Owner of Lars
- Reign: 1580s — 1597~1600
- Born: 16th century
- Died: 1597–1600
- Religion: Islam

= Sultan Larsinsky =

Ingush prince from 16th century

Sultan Larsinsky, (died at end of 16th century) also called Sultan-murza or Prince Sultan in Russian sources was an Ingush feudal lord who controlled the Darial Gorge and the village located in it, Lars. In 1589, he swore allegiance to the Russian Tsar Feodor I as part of the Georgian embassy, therefore becoming subordinated to the Tsardom of Russia.

== Biography ==

=== Identity ===
Based on the assertion that Sultan-Murza called Shikh Murza "brother", historians like Nataliya Volkova concluded that he was of Vainakh stock, in this case, of Ingush stock as until the 18th century, the Darial Gorge was inhabited by the Ingush. Number of other historians also mentioned him as Ingush. In other words, Sultan-Murza was a representative of the ethnic group referred in the Old Russian sources as the Kalkans (Ghalghai).
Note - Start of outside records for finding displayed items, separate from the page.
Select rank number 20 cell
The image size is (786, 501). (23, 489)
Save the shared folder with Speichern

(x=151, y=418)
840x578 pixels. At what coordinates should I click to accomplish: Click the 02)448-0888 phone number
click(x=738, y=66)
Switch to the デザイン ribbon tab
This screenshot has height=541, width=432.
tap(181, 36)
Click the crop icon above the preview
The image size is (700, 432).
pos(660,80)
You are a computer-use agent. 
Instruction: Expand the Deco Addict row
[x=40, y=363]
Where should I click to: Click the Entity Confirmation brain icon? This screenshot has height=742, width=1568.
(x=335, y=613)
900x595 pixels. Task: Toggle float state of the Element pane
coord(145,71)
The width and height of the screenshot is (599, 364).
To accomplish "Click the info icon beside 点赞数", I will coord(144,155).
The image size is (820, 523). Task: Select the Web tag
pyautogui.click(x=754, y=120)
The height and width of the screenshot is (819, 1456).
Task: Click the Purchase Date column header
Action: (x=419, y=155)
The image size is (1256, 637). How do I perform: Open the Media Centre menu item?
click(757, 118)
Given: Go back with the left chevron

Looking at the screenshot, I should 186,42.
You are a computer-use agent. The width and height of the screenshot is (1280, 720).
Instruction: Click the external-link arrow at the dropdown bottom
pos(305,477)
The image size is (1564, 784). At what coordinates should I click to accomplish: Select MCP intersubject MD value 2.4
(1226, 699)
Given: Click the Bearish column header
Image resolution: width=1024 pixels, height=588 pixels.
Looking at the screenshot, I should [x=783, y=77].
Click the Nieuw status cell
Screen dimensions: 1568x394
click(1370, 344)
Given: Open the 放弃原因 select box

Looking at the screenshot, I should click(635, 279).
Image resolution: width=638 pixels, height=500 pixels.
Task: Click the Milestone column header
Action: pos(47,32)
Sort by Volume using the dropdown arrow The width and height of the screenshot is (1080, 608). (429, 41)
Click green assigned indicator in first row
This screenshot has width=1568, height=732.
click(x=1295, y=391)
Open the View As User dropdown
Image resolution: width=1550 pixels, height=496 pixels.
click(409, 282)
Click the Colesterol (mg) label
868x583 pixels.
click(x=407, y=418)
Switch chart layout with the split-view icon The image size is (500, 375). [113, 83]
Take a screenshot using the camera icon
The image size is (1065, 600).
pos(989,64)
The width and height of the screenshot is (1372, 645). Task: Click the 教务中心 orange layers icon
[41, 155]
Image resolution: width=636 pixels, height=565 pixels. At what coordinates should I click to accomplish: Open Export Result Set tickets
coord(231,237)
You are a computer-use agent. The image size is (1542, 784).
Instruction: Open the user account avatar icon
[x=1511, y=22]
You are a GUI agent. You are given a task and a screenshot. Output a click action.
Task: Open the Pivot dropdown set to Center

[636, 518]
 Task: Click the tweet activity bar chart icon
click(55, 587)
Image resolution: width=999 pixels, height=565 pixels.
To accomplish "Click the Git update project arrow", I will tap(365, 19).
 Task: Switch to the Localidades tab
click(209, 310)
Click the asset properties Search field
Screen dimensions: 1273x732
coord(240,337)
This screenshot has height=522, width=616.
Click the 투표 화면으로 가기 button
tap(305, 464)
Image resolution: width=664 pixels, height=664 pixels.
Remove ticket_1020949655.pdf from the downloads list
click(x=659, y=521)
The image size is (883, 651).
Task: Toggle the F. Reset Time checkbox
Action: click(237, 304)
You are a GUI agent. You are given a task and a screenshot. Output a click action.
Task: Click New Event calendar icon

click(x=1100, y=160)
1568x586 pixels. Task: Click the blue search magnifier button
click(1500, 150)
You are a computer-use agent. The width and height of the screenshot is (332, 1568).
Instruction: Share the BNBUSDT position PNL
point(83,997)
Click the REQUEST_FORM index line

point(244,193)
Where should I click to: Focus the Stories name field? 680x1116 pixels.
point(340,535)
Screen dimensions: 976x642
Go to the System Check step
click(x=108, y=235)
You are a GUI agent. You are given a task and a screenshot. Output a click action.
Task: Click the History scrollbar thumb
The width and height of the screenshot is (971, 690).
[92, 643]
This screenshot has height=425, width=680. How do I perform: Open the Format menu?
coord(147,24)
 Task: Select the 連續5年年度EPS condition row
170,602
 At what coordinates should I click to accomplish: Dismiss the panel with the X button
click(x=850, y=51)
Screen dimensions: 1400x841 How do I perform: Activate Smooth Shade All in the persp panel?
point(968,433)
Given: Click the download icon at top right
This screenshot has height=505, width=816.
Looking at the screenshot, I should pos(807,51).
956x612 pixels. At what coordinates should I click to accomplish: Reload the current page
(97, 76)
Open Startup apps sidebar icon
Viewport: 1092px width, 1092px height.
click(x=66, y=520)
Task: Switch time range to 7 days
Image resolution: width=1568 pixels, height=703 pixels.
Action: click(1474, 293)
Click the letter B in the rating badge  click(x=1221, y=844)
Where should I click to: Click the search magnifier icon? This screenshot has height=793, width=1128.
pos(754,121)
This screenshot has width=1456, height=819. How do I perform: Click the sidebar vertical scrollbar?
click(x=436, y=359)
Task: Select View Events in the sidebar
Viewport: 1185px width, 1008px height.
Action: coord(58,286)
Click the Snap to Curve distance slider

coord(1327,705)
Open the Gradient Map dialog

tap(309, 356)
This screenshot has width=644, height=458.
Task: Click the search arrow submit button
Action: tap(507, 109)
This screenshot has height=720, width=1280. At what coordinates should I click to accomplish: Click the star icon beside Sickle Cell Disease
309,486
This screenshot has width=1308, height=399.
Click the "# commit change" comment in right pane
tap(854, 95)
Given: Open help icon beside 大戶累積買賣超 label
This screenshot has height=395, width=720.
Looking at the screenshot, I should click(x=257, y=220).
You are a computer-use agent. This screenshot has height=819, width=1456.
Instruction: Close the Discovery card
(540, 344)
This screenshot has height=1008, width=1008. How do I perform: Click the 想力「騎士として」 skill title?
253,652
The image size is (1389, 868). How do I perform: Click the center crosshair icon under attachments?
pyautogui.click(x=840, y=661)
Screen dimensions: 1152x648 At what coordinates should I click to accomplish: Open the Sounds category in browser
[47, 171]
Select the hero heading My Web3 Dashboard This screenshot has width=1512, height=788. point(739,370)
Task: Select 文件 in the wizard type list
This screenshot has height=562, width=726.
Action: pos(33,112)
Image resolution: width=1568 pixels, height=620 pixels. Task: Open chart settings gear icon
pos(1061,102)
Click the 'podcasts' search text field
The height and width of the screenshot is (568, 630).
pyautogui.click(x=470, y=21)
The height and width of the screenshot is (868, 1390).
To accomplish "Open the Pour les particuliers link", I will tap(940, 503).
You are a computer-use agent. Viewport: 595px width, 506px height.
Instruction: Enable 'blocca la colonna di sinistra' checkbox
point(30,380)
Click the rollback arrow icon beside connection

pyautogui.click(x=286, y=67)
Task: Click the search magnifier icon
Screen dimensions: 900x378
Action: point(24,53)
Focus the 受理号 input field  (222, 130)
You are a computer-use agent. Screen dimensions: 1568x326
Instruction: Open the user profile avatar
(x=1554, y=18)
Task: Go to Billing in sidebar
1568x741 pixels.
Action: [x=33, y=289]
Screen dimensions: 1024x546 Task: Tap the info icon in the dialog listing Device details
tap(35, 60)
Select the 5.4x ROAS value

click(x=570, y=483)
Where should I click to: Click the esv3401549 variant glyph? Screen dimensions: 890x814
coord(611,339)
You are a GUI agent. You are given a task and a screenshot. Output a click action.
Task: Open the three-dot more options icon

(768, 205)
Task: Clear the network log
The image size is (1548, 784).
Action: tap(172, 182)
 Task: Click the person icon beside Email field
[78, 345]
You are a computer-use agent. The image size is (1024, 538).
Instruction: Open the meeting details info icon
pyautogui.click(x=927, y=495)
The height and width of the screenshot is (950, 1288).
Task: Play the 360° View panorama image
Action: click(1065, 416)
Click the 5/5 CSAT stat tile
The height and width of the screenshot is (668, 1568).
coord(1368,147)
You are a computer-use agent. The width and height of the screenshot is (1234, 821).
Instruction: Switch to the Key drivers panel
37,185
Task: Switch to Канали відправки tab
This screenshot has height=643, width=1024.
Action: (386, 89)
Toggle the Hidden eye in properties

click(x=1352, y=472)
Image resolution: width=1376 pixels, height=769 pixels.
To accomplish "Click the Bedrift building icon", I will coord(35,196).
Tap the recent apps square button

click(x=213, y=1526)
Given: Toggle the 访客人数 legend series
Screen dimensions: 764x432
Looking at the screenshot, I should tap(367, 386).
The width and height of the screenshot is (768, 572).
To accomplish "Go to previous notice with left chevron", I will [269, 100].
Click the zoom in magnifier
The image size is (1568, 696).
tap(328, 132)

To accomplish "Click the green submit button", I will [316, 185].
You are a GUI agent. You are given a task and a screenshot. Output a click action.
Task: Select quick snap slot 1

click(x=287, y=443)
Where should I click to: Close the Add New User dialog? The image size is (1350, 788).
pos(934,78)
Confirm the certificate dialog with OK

The exact society Sultan is from was not established, however he is a representative of the Dzherakh society. Ingush ethnographer Chakh Akhriev heavily correlates Sultan-murza with the legendary Ingush noble Larsin mentioned in folklore. Local toponymy attributes the naming of the Lars settlement directly to Prince Larsin.

=== Appearance in the Russian Reports ===

After Shikh-Murza Okotsky received different gifts like a royal charter, Sultan-Murza requested Russian citizenship from Russian officials. The village of Lars had a strategic position, controlling an important section of the road in the Darial Gorge. Sultan-Murza, motivating his desire to enter into Russian citizenship, stated: "I want to serve the sovereign in my own way death, as my brother Shikh-Murza Okotsky." The fact that Sultan-murza called Shikh-murza Okotsky his "brother" was noted by the Soviet researcher E. N. Kusheva, but she did not come to literal conclusions, and therefore writes:

Let me remind you that in the article list of Prince S. Zvenigorodsky, Saltan-murza calls Shikh-murza Okotsky his brother. The Nakh origin of Saltan-murza and the population of Lars of that period has been proven in historical science and does not need an argument in the form of a conditional assumption about his “blood ties” with Shikh-murza.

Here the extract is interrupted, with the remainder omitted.